§ **What you need to do**
Copy out every line in the entries below that includes "will".

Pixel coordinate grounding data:
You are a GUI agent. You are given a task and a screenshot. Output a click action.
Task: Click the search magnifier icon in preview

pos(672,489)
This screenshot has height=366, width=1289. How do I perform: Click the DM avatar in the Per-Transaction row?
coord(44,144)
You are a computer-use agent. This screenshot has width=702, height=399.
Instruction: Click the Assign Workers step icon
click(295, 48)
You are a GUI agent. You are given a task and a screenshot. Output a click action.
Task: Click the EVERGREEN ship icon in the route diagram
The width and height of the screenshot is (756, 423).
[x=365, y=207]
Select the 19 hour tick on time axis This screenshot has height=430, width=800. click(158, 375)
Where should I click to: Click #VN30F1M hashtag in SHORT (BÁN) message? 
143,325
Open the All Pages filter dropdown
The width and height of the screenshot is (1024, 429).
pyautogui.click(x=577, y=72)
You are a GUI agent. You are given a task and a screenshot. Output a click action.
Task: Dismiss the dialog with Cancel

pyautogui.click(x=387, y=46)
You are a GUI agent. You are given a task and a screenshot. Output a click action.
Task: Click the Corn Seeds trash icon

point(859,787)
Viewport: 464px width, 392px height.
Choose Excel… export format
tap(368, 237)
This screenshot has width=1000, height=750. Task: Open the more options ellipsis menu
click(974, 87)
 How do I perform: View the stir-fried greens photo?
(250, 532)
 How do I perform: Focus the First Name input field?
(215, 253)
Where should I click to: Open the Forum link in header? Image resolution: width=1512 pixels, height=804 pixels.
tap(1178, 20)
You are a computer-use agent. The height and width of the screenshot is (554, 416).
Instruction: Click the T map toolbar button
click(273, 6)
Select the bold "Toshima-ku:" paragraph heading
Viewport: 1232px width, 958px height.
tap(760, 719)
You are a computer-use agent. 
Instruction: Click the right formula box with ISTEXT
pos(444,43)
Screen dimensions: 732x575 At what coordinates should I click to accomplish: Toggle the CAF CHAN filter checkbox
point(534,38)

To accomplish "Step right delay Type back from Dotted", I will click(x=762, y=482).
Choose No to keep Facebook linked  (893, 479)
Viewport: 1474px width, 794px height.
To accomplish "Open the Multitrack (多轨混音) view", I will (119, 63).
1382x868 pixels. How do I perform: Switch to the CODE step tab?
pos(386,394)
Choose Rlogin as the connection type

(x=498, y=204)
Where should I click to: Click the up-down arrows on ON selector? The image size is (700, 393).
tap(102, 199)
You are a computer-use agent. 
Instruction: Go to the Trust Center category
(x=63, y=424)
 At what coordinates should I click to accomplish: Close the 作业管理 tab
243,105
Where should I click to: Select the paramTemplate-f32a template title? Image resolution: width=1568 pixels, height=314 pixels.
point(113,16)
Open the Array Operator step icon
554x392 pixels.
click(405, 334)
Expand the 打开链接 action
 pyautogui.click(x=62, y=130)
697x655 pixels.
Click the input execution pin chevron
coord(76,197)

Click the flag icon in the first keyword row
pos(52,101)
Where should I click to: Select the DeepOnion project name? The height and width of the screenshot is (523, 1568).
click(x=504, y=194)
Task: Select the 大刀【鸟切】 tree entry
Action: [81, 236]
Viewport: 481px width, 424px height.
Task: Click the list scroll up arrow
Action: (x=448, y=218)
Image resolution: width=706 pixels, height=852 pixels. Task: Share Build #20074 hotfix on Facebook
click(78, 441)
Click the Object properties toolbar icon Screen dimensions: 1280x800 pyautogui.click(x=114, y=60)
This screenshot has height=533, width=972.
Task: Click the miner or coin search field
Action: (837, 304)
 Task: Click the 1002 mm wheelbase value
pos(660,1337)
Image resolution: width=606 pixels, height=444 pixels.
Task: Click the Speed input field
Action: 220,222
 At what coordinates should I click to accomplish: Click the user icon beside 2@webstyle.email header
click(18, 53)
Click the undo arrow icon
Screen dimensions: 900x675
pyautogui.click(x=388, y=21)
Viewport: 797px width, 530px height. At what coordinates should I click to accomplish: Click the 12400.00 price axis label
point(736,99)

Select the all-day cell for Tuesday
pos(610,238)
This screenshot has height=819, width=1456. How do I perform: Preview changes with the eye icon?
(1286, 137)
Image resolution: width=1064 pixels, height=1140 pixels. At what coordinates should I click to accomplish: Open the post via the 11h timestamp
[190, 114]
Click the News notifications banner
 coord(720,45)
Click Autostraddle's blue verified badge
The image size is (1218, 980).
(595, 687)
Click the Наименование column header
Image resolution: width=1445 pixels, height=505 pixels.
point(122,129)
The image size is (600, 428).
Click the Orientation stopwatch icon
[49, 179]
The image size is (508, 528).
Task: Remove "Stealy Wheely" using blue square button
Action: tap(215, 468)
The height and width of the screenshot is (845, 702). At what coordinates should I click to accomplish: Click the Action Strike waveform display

§ **Response to the task**
To accomplish "Step right delay Type back from Dotted", I will click(x=762, y=482).
To accomplish "Open the Multitrack (多轨混音) view", I will (119, 63).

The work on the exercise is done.